PROVIDED PASSAGE:
____
Friday, October 3, 2008



(written 10/2/08)
9 months after birth: new coast, new state, new zip code and, oh yes, mommy is now working. Today marks Jude’s nine month “birthday”, which also represents our second round of separation as he matures and grows. First, after nine months of gestation, Jude became his own little person and now, another nine months later (how I wish I could say all my baby fat has evaporated!) I’ve become a part of the working mother’s coalition as Jude spends the bulk of his day with Dad. I like to think of our time as a sandwich. All the meat, lettuce, tomato and butter or mayo is spent with Matt, while the start and the finish, the bread, is with me. I wake up in the morning with Jude, feed him his breakfast, cuddle, hang out then upon returning back around 5:30 p.m., we follow the opposite routine where we first hang out, then eat then bedtime. Although the sandwich ends may not necessarily be the most delicious or fun, they’re definitely essential for holding the sandwich together. At least that’s what I tell myself.
Let me back up a bit, however. After Virginia, Jude and I boarded an airplane not for Portland, but for Phoenix due to flight delays and cancellations. Along with a crowded flight of disgruntled passengers, we occupied a middle seat for the arduous 5 1/2 hour flight. Note to self: Never, never ever again fly with a non-breast-fed child. It is my definition of hell if you also throw in waiting in line at the DMV. Jude couldn’t understand why Mommy wouldn’t let him lunge at and mouth-kiss the two men on either side of us, not to mention why I wouldn’t allow him to squeeze and play with the great, fuzzy fur-ball of kinky hair peaking above the seat in front of us. He couldn’t understand that the new toy was attached to a cranky man’s head who preferred to not have his locks smeared with apple sauce, biscuit crumbs and saliva. Much back-arching and food-spitting took place as a result.
____
REQUIRED WORK:
1. Rewrite the stretch of the journal entry from "Let me back" through "as a result.", substituting "window seat" for "middle seat".
2. Resume the journal entry about Jude's first nine months from the point where it stops.
____
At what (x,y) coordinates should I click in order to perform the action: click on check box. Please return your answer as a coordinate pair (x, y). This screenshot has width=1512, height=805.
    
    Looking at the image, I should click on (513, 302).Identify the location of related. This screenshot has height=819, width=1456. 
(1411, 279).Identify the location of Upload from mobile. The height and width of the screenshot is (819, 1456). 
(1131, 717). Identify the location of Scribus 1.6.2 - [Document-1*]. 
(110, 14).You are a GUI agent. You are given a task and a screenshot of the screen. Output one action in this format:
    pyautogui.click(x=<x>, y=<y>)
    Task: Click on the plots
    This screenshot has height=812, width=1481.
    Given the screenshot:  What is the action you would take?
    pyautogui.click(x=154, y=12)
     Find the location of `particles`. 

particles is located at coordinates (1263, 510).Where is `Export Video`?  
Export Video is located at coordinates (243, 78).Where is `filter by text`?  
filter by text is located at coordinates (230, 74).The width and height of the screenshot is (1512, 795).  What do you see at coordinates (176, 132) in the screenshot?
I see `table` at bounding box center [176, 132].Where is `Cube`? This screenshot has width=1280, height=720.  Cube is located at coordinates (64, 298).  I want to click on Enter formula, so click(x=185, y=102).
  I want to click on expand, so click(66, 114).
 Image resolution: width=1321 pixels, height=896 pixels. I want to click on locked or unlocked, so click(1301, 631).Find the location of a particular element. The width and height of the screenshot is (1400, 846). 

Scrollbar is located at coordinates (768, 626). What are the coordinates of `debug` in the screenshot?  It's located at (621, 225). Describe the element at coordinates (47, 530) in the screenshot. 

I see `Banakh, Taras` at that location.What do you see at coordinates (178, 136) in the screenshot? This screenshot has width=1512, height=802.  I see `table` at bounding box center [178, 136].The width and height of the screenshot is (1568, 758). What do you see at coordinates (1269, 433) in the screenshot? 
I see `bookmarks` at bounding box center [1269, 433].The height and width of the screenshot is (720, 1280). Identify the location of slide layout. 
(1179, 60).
____
RESPONSES IN ORDER:
1.
Let me back up a bit, however. After Virginia, Jude and I boarded an airplane not for Portland, but for Phoenix due to flight delays and cancellations. Along with a crowded flight of disgruntled passengers, we occupied a window seat for the arduous 5 1/2 hour flight. Note to self: Never, never ever again fly with a non-breast-fed child. It is my definition of hell if you also throw in waiting in line at the DMV. Jude couldn’t understand why Mommy wouldn’t let him lunge at and mouth-kiss the two men on either side of us, not to mention why I wouldn’t allow him to squeeze and play with the great, fuzzy fur-ball of kinky hair peaking above the seat in front of us. He couldn’t understand that the new toy was attached to a cranky man’s head who preferred to not have his locks smeared with apple sauce, biscuit crumbs and saliva. Much back-arching and food-spitting took place as a result.

2.
In Phoenix, we were bumped from our connecting flight and spent the night in a hotel provided by the airline. Jude was exhausted and hot and somehow I realized the next morning that I’d stripped him of his clothes and now had no idea where I’d placed them. Long story short, Jude arrived in Portland sporting Arizona Wildcats apparel and a DC sweatshirt from Grandma Janet.
Similar to how Goldilocks searched until she found that “just right” bowl of pourage, I experienced a “just right” moment as Grandpa Dave picked Jude and me up at the airport in the midst of sunshine, luscious pine trees and a van full of household goods. I’ve never been so grateful for help in my entire life, particularly when he took over Jude duties to allow me to eat and sleep.
The new apartment is gorgeous and on top of a mountain that overlooks the city. Two bedrooms, two full bathrooms and my favorite, a sliding door leading out to the balcony overlooking a plethora of trees, grass and shrubs. From the kitchen, it’s possible to cook a meal as Jude plays in the family room without craning one’s neck to make sure he hasn’t electrocuted himself, as the kitchen overlooks the carpeted family room. Our manager was accommodating enough to give us the unit after the one we originally signed for resembled something akin to a cellar or dungeon.
Matt’s mom, Grandma Sus, always cautions that Jude will start walking soon since Matt walked at ten months. Although the thought of my toe-head tottering about terrifies me, I’m impressed with how Jude pushes up against me as I sit on the ground to a standing position. The official name for this is “cruising”, although he’s really doing anything but that. Once his legs straighten, he’s like a newborn colt as he totters and collapses on his bottom, then looks around with a bewildered expression.
The two front teeth have come down a bit more, so now Jude’s rocking the homeless look as the very visible bottom four steal the show compared with the nubs. He’s still cute as ever, especially when exploring empty boxes and doing his grunts that sound half dishwasher and half weed-whacker.
Between all the jabbering, crawling, eating and pooping there’s never a dull moment in our lives! Destination biking for this weekend with Jude in a baby trailer.